ヨハネス・フェルメールは17世紀 オランダの画家です。

ルネサンスに続くバロックの時代において、フェルメールはベラスケスレンブラントらと共にオランダ芸術界の黄金期を作りました。

“フェルメール・ブルー”という鮮やかな青色は彼を象徴する色彩ですが、顔料としては余りにも高価であったその色がやがて画家を苦しめます。

生涯

遅いデビュー

ヨハネス・フェルメールは1632年にオランダのデルフトに生まれました。

彼の父親は織物職人でしたが、その傍らでパブや宿屋も経営する実業家です。また画商としてギルドに登録もされていたようですので、フェルメールは父親を通じて絵画の世界を知ったとも考えられています。

 

本格的に画家として活動を始めたのは、カタリーナと結婚した23歳の頃からです。

カトリックとプロテスタントという宗派の壁に阻まれた結婚でしたが、同郷の画家の立会いの下、晴れて二人は夫婦となったそうです。

■ ■ ■ ■ ■ ■ ■

## [問題]
[1] 次の(a)〜(c)が本文の内容と合っているかどうかを答えなさい。それぞれ「はい」か「いいえ」で答え、判断の根拠となる本文の言葉をそのまま引用すること。
(a) フェルメールは1632年にデルフトで生まれた。
(b) フェルメールの父親は、織物職人の仕事だけで生計を立てていた。
(c) フェルメールが本格的に画家として活動を始めたのは、結婚した23歳の頃からである。
[2] フェルメールの生涯を述べた本文を、最後の文の後から書き進めなさい。

■ ■ ■ ■ ■ ■ ■

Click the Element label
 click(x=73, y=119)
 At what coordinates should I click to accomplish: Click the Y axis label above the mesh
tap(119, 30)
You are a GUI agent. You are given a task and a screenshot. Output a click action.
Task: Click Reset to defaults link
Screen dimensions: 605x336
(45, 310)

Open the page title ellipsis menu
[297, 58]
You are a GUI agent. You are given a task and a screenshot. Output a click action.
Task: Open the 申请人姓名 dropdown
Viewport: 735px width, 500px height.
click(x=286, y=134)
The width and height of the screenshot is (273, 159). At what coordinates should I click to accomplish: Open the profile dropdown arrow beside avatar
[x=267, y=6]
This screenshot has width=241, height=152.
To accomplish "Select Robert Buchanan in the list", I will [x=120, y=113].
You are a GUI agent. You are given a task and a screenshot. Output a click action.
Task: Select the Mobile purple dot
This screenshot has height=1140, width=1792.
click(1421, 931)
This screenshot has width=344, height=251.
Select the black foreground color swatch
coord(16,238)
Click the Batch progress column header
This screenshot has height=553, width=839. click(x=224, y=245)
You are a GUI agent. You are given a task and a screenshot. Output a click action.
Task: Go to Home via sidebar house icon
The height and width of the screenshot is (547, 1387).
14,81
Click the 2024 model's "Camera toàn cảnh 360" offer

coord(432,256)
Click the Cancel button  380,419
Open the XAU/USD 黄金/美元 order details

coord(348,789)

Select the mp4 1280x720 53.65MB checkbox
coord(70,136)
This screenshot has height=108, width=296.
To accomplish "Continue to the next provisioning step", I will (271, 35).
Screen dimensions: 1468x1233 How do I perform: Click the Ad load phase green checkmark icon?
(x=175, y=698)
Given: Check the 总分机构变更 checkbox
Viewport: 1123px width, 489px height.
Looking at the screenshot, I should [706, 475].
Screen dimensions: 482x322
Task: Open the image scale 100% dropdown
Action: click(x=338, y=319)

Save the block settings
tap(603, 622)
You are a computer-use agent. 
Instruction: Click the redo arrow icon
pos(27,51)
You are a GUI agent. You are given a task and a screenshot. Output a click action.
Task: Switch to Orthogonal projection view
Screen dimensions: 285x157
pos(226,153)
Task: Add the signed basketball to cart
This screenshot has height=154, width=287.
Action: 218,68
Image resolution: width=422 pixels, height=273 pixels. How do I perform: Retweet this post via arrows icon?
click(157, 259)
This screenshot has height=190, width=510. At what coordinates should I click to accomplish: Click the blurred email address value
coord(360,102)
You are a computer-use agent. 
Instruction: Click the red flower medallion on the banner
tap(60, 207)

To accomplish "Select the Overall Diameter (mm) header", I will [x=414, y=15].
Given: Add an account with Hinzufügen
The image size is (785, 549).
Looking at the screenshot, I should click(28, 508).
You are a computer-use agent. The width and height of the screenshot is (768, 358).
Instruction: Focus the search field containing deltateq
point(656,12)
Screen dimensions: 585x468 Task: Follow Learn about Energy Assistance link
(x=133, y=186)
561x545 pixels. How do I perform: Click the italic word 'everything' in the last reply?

■ ■ ■ ■ ■ ■ ■

## [各問の解答]
[1]
(a) はい。「ヨハネス・フェルメールは1632年にオランダのデルフトに生まれました。」
(b) いいえ。「彼の父親は織物職人でしたが、その傍らでパブや宿屋も経営する実業家です。」
(c) はい。「本格的に画家として活動を始めたのは、カタリーナと結婚した23歳の頃からです。」

[2]
カタリーナは裕福な家庭で育っており、ギルドに加盟したフェルメールは嫁の実家で婿として画業に専念することができました。(実際はそれ以前に最低でも6年の下積みを行っているはずですが、その経緯は不明です。)

オランダ芸術界の頂点へ

フェルメールの父親は1650年代に死去しており、それを境に彼は父親のパブなどの経営も並行して行い始めます。

この副収入と、義母のパトロンとしての援助のおかげでフェルメールは画材に費やす経費を潤沢に用意できました。

しかし11人もの子供を抱えていたフェルメールは、生活するために常に奔走していたそうです。

 

25歳になると実業家のファン・ライフェンという、フェルメールにとって最大のパトロンとなる人物に出会います。

これによりフェルメールは、ラピスラズリを原料とした高価な顔料を惜しげもなく作品に使用できるようになりました。

のちに“フェルメール・ブルー”と呼ばれるこのウルトラマリンは、彼を象徴する色彩となります。

ラピスラズリは時代によっては純金と同額で取引されていたそうです。

 

目の覚めるような鮮やかな青色は、色彩の明暗やメリハリを貴重とするバロック芸術に非常に良い効果を与えたでしょう。

フェルメールはこの頃にギルドの理事を最年少で務めており、周囲からの評価も高かったことがわかります。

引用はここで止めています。